→ **Instructions to follow**:
Reproduce every line of the data below without changing anything.

→ **Materials provided**:
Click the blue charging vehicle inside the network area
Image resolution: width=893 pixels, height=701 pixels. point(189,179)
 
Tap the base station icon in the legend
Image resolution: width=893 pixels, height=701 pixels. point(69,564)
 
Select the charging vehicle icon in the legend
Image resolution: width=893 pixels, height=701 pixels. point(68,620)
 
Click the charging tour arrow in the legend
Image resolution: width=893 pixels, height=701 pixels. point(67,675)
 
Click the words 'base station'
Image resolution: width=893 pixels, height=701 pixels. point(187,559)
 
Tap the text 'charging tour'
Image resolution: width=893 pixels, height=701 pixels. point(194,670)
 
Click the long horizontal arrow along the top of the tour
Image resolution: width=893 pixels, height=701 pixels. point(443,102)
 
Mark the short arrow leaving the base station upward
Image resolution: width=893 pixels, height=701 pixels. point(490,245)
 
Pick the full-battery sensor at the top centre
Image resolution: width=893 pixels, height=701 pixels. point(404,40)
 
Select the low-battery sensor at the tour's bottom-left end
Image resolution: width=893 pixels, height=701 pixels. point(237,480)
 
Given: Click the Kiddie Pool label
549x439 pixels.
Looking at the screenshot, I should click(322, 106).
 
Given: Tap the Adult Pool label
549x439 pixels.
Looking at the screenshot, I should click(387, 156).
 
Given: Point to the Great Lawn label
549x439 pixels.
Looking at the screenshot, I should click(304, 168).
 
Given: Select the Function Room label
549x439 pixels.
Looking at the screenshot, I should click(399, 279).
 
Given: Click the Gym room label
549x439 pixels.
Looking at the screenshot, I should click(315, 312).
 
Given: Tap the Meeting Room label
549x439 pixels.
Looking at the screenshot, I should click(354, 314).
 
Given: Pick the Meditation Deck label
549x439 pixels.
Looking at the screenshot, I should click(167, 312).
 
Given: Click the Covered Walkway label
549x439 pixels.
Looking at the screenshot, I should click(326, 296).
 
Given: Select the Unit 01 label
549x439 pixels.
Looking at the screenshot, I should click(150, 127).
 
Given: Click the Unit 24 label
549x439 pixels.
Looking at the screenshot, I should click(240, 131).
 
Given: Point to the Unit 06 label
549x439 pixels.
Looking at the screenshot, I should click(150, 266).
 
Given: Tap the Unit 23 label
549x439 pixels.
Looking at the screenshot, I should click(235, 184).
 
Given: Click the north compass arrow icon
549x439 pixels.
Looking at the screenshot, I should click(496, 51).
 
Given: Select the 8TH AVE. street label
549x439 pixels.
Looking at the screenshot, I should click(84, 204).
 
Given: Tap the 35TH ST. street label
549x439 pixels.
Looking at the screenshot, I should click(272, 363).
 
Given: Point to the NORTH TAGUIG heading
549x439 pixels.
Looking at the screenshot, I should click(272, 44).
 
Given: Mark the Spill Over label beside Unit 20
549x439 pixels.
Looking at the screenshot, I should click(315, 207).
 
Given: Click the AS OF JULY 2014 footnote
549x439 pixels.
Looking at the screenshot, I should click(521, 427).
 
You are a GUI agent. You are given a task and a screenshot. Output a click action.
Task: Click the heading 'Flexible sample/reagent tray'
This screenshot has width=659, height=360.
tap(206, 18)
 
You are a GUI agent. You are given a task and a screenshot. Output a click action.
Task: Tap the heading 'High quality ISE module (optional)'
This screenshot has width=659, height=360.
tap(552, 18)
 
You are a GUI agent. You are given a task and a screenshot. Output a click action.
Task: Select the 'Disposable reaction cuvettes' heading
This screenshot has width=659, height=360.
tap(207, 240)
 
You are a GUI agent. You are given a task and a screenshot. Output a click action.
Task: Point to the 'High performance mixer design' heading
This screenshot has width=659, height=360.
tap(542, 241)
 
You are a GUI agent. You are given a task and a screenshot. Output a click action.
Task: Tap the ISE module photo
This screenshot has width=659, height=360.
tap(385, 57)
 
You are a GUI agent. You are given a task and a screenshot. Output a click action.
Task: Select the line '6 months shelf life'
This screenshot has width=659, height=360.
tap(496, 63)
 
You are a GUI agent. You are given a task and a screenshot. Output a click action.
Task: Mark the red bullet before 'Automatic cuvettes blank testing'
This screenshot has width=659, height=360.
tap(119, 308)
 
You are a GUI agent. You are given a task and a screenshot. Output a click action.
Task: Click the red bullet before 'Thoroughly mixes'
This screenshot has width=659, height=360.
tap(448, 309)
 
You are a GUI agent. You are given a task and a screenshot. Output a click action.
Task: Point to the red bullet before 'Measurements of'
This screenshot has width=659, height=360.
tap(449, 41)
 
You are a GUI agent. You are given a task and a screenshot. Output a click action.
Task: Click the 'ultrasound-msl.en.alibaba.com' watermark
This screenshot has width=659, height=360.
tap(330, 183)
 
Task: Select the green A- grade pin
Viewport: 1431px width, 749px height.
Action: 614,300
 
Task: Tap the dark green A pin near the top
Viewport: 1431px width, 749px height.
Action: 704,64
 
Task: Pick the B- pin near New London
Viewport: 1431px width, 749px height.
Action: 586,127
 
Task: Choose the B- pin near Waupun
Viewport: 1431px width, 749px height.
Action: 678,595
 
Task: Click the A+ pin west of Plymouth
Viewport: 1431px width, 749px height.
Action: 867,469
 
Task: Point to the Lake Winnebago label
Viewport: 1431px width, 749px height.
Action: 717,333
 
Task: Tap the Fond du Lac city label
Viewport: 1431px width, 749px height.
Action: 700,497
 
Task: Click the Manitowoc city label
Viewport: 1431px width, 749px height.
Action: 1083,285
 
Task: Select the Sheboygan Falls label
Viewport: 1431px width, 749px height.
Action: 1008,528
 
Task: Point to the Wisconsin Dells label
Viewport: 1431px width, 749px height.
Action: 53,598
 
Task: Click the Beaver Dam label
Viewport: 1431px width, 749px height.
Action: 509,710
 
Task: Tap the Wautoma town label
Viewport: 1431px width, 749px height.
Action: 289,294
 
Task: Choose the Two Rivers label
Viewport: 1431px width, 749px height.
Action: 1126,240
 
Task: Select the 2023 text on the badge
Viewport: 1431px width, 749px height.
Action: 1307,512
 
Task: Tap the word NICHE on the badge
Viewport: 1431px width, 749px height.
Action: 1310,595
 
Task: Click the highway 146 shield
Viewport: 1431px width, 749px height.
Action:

→ **Response below**:
Click the blue charging vehicle inside the network area
Image resolution: width=893 pixels, height=701 pixels. point(189,179)
 
Tap the base station icon in the legend
Image resolution: width=893 pixels, height=701 pixels. point(69,564)
 
Select the charging vehicle icon in the legend
Image resolution: width=893 pixels, height=701 pixels. point(68,620)
 
Click the charging tour arrow in the legend
Image resolution: width=893 pixels, height=701 pixels. point(67,675)
 
Click the words 'base station'
Image resolution: width=893 pixels, height=701 pixels. point(187,559)
 
Tap the text 'charging tour'
Image resolution: width=893 pixels, height=701 pixels. point(194,670)
 
Click the long horizontal arrow along the top of the tour
Image resolution: width=893 pixels, height=701 pixels. point(443,102)
 
Mark the short arrow leaving the base station upward
Image resolution: width=893 pixels, height=701 pixels. point(490,245)
 
Pick the full-battery sensor at the top centre
Image resolution: width=893 pixels, height=701 pixels. point(404,40)
 
Select the low-battery sensor at the tour's bottom-left end
Image resolution: width=893 pixels, height=701 pixels. point(237,480)
 
Given: Click the Kiddie Pool label
549x439 pixels.
Looking at the screenshot, I should click(322, 106).
 
Given: Tap the Adult Pool label
549x439 pixels.
Looking at the screenshot, I should click(387, 156).
 
Given: Point to the Great Lawn label
549x439 pixels.
Looking at the screenshot, I should click(304, 168).
 
Given: Select the Function Room label
549x439 pixels.
Looking at the screenshot, I should click(399, 279).
 
Given: Click the Gym room label
549x439 pixels.
Looking at the screenshot, I should click(315, 312).
 
Given: Tap the Meeting Room label
549x439 pixels.
Looking at the screenshot, I should click(354, 314).
 
Given: Pick the Meditation Deck label
549x439 pixels.
Looking at the screenshot, I should click(167, 312).
 
Given: Click the Covered Walkway label
549x439 pixels.
Looking at the screenshot, I should click(326, 296).
 
Given: Select the Unit 01 label
549x439 pixels.
Looking at the screenshot, I should click(150, 127).
 
Given: Click the Unit 24 label
549x439 pixels.
Looking at the screenshot, I should click(240, 131).
 
Given: Point to the Unit 06 label
549x439 pixels.
Looking at the screenshot, I should click(150, 266).
 
Given: Tap the Unit 23 label
549x439 pixels.
Looking at the screenshot, I should click(235, 184).
 
Given: Click the north compass arrow icon
549x439 pixels.
Looking at the screenshot, I should click(496, 51).
 
Given: Select the 8TH AVE. street label
549x439 pixels.
Looking at the screenshot, I should click(84, 204).
 
Given: Tap the 35TH ST. street label
549x439 pixels.
Looking at the screenshot, I should click(272, 363).
 
Given: Point to the NORTH TAGUIG heading
549x439 pixels.
Looking at the screenshot, I should click(272, 44).
 
Given: Mark the Spill Over label beside Unit 20
549x439 pixels.
Looking at the screenshot, I should click(315, 207).
 
Given: Click the AS OF JULY 2014 footnote
549x439 pixels.
Looking at the screenshot, I should click(521, 427).
 
You are a GUI agent. You are given a task and a screenshot. Output a click action.
Task: Click the heading 'Flexible sample/reagent tray'
This screenshot has width=659, height=360.
tap(206, 18)
 
You are a GUI agent. You are given a task and a screenshot. Output a click action.
Task: Tap the heading 'High quality ISE module (optional)'
This screenshot has width=659, height=360.
tap(552, 18)
 
You are a GUI agent. You are given a task and a screenshot. Output a click action.
Task: Select the 'Disposable reaction cuvettes' heading
This screenshot has width=659, height=360.
tap(207, 240)
 
You are a GUI agent. You are given a task and a screenshot. Output a click action.
Task: Point to the 'High performance mixer design' heading
This screenshot has width=659, height=360.
tap(542, 241)
 
You are a GUI agent. You are given a task and a screenshot. Output a click action.
Task: Tap the ISE module photo
This screenshot has width=659, height=360.
tap(385, 57)
 
You are a GUI agent. You are given a task and a screenshot. Output a click action.
Task: Select the line '6 months shelf life'
This screenshot has width=659, height=360.
tap(496, 63)
 
You are a GUI agent. You are given a task and a screenshot. Output a click action.
Task: Mark the red bullet before 'Automatic cuvettes blank testing'
This screenshot has width=659, height=360.
tap(119, 308)
 
You are a GUI agent. You are given a task and a screenshot. Output a click action.
Task: Click the red bullet before 'Thoroughly mixes'
This screenshot has width=659, height=360.
tap(448, 309)
 
You are a GUI agent. You are given a task and a screenshot. Output a click action.
Task: Point to the red bullet before 'Measurements of'
This screenshot has width=659, height=360.
tap(449, 41)
 
You are a GUI agent. You are given a task and a screenshot. Output a click action.
Task: Click the 'ultrasound-msl.en.alibaba.com' watermark
This screenshot has width=659, height=360.
tap(330, 183)
 
Task: Select the green A- grade pin
Viewport: 1431px width, 749px height.
Action: 614,300
 
Task: Tap the dark green A pin near the top
Viewport: 1431px width, 749px height.
Action: 704,64
 
Task: Pick the B- pin near New London
Viewport: 1431px width, 749px height.
Action: 586,127
 
Task: Choose the B- pin near Waupun
Viewport: 1431px width, 749px height.
Action: 678,595
 
Task: Click the A+ pin west of Plymouth
Viewport: 1431px width, 749px height.
Action: 867,469
 
Task: Point to the Lake Winnebago label
Viewport: 1431px width, 749px height.
Action: 717,333
 
Task: Tap the Fond du Lac city label
Viewport: 1431px width, 749px height.
Action: 700,497
 
Task: Click the Manitowoc city label
Viewport: 1431px width, 749px height.
Action: 1083,285
 
Task: Select the Sheboygan Falls label
Viewport: 1431px width, 749px height.
Action: 1008,528
 
Task: Point to the Wisconsin Dells label
Viewport: 1431px width, 749px height.
Action: 53,598
 
Task: Click the Beaver Dam label
Viewport: 1431px width, 749px height.
Action: 509,710
 
Task: Tap the Wautoma town label
Viewport: 1431px width, 749px height.
Action: 289,294
 
Task: Choose the Two Rivers label
Viewport: 1431px width, 749px height.
Action: 1126,240
 
Task: Select the 2023 text on the badge
Viewport: 1431px width, 749px height.
Action: 1307,512
 
Task: Tap the word NICHE on the badge
Viewport: 1431px width, 749px height.
Action: 1310,595
 
Task: Click the highway 146 shield
Viewport: 1431px width, 749px height.
Action:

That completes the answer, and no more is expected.